- [Data shown]
____

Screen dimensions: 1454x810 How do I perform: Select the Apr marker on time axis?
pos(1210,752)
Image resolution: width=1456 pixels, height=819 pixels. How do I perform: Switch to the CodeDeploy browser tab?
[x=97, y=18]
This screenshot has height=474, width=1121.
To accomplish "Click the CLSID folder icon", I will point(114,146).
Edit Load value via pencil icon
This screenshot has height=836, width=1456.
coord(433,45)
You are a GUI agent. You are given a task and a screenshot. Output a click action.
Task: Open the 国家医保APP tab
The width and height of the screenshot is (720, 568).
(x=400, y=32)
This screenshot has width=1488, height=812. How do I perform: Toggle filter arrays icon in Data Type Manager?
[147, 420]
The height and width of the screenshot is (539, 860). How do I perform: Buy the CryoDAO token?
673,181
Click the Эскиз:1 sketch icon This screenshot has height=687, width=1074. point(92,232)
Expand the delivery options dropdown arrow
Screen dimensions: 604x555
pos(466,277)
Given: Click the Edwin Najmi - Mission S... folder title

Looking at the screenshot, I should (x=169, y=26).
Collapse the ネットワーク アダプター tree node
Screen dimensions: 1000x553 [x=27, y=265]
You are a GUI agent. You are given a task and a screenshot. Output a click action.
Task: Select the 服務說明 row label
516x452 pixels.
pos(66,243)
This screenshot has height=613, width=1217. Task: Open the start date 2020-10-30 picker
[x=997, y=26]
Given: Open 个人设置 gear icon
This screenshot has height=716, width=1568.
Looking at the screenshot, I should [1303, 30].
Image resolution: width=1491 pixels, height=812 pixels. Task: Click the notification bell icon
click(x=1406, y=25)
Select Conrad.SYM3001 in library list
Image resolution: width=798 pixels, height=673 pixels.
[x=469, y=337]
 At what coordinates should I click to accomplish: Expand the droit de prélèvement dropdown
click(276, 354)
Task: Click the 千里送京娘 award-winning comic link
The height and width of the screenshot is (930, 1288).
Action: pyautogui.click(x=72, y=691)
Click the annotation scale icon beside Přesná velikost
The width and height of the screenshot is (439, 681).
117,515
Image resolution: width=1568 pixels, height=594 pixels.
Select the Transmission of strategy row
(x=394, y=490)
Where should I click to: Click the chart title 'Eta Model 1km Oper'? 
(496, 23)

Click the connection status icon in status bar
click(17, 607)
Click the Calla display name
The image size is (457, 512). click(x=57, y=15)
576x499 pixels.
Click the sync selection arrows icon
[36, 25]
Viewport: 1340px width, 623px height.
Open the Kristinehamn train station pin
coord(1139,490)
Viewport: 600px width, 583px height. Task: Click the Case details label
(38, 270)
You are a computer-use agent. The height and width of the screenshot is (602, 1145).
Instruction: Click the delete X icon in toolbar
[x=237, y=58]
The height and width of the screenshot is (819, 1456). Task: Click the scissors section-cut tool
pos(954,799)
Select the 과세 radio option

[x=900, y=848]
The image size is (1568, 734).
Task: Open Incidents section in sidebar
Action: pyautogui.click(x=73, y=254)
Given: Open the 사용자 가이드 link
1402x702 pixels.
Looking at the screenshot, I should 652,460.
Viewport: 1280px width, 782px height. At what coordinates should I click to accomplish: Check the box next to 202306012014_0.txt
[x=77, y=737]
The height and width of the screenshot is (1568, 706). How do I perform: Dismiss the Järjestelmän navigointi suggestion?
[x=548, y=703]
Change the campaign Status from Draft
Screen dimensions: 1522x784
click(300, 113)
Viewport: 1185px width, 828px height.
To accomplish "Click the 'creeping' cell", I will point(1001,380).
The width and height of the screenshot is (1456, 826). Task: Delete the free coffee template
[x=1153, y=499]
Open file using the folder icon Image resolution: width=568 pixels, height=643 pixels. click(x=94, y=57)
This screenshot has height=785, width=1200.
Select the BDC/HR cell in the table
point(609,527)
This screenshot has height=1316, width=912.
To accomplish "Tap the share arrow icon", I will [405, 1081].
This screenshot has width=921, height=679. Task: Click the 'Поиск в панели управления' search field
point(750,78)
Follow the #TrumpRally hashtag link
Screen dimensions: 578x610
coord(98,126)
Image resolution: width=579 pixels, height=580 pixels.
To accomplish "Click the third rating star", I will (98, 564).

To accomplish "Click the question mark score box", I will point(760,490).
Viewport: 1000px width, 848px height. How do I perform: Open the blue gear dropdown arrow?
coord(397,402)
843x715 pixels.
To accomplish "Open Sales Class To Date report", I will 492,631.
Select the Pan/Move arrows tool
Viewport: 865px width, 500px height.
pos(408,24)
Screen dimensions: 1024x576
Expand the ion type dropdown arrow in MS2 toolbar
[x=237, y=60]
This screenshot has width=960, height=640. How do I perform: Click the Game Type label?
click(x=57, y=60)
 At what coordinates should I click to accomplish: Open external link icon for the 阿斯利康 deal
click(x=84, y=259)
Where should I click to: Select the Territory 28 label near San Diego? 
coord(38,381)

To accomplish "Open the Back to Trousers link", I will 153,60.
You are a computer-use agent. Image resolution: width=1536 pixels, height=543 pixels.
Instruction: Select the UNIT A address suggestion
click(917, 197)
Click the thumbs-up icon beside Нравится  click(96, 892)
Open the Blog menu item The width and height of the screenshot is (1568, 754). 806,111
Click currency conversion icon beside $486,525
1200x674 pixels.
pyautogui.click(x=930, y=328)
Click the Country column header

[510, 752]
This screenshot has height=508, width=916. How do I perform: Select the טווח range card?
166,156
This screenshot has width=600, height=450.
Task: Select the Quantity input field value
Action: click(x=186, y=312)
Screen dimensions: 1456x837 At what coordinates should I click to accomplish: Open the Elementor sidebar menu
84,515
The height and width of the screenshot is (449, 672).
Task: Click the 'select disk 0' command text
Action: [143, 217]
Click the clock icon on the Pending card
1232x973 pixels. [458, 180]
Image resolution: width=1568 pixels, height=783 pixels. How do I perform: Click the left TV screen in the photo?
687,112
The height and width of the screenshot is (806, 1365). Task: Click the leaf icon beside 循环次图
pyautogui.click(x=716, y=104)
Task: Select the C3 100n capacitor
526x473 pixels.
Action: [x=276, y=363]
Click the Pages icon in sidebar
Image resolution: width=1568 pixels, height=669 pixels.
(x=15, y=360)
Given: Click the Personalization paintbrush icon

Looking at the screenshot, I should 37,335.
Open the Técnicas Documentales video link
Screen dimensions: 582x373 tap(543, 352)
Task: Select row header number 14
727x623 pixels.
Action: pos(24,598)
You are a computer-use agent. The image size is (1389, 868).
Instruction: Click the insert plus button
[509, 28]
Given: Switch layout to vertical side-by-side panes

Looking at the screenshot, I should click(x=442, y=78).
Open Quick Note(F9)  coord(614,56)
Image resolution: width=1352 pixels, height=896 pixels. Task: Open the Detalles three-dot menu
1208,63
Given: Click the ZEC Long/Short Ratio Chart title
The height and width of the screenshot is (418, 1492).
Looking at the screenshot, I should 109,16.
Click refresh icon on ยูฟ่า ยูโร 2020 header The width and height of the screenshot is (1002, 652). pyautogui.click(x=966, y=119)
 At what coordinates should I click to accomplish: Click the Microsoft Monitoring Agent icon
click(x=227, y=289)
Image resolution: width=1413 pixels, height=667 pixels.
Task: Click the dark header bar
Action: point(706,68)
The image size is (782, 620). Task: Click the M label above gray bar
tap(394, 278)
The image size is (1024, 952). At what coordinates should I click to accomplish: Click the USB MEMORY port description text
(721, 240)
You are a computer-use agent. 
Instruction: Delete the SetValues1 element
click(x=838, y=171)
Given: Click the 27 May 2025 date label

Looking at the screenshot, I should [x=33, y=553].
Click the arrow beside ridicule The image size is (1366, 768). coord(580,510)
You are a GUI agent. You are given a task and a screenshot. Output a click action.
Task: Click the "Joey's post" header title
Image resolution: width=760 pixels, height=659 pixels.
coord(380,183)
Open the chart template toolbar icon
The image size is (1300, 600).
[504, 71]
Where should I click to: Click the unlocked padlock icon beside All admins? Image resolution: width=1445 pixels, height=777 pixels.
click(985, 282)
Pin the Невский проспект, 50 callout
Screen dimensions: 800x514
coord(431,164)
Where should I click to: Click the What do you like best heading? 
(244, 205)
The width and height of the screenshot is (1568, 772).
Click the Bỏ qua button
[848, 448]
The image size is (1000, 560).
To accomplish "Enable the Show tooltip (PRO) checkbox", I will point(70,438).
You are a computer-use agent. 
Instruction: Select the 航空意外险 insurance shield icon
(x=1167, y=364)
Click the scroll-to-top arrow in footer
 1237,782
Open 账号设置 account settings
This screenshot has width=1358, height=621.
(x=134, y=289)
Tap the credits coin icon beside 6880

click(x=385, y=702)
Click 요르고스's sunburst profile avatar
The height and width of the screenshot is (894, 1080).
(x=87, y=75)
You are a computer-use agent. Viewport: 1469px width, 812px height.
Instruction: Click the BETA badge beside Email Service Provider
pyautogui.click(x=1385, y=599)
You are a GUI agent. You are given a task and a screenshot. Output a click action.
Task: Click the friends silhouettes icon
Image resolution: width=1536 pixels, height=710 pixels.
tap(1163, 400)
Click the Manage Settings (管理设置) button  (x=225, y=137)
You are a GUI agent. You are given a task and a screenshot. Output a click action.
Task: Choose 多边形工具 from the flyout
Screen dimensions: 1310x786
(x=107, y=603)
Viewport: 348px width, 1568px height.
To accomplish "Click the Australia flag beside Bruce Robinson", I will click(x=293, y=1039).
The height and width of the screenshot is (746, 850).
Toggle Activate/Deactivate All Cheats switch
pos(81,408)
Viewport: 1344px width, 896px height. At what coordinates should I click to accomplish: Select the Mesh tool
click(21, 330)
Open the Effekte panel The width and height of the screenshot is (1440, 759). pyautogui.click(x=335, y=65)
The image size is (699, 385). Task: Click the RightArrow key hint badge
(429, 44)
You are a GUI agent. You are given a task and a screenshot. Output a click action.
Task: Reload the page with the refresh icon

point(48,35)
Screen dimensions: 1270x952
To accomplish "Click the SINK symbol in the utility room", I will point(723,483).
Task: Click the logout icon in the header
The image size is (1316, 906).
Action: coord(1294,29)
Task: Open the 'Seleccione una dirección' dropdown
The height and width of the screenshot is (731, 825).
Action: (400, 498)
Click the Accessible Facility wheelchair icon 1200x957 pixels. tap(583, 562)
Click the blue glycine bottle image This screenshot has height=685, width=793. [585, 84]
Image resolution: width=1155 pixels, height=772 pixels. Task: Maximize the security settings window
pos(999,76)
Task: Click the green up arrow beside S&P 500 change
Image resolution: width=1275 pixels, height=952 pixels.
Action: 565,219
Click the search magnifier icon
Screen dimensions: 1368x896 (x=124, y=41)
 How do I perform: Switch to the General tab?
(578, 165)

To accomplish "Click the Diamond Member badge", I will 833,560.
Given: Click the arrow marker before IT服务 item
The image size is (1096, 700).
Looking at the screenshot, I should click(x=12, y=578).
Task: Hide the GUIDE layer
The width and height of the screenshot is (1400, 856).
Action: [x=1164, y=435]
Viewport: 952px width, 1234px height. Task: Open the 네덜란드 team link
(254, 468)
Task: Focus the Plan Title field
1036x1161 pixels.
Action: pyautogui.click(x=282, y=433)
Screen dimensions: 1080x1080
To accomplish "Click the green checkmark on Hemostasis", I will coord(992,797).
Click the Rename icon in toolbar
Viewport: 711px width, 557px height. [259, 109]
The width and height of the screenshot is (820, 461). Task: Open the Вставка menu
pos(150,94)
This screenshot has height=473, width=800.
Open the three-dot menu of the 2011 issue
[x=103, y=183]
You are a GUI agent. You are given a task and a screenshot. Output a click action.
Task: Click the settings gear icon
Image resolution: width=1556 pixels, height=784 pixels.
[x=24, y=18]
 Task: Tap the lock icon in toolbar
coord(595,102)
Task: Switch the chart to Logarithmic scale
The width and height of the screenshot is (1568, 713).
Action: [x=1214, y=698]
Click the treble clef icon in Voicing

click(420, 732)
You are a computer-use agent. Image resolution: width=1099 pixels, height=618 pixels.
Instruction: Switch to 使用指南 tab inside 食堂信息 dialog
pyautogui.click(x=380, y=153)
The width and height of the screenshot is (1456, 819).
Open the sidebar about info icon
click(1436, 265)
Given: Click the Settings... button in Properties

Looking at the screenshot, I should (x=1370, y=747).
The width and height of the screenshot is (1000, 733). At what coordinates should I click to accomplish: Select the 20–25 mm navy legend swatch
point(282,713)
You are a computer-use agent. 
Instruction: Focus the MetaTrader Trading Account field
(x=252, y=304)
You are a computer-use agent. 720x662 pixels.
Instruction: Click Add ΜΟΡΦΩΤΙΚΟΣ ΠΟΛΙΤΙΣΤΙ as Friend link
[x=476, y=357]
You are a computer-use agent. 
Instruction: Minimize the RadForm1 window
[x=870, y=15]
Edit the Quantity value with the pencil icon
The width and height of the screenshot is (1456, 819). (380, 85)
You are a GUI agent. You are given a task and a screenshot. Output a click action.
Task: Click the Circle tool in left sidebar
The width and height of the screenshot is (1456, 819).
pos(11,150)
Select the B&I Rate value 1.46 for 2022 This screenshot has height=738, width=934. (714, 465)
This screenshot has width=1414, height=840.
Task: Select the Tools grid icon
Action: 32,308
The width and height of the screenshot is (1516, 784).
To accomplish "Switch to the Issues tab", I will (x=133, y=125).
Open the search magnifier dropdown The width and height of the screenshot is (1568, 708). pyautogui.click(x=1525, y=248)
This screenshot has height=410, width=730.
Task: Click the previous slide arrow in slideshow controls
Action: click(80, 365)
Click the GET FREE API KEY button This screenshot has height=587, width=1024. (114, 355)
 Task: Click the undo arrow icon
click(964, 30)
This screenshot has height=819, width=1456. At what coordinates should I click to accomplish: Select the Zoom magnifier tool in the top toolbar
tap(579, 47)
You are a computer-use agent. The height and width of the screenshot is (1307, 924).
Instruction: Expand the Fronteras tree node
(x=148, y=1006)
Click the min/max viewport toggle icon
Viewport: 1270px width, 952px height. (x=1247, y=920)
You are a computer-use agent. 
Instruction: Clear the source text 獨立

____

- [Given request] Could you update the records, starting with the line that contains "The height and width of the screenshot is (1568, 706)." and going on through the line that contains "I will point(760,490).", so that "To accomplish" becomes "To complete" and nothing else changes?

- [Task response]
The height and width of the screenshot is (1568, 706). How do I perform: Dismiss the Järjestelmän navigointi suggestion?
[x=548, y=703]
Change the campaign Status from Draft
Screen dimensions: 1522x784
click(300, 113)
Viewport: 1185px width, 828px height.
To complete "Click the 'creeping' cell", I will point(1001,380).
The width and height of the screenshot is (1456, 826). Task: Delete the free coffee template
[x=1153, y=499]
Open file using the folder icon Image resolution: width=568 pixels, height=643 pixels. click(x=94, y=57)
This screenshot has height=785, width=1200.
Select the BDC/HR cell in the table
point(609,527)
This screenshot has height=1316, width=912.
To complete "Tap the share arrow icon", I will [405, 1081].
This screenshot has width=921, height=679. Task: Click the 'Поиск в панели управления' search field
point(750,78)
Follow the #TrumpRally hashtag link
Screen dimensions: 578x610
coord(98,126)
Image resolution: width=579 pixels, height=580 pixels.
To complete "Click the third rating star", I will (98, 564).

To complete "Click the question mark score box", I will point(760,490).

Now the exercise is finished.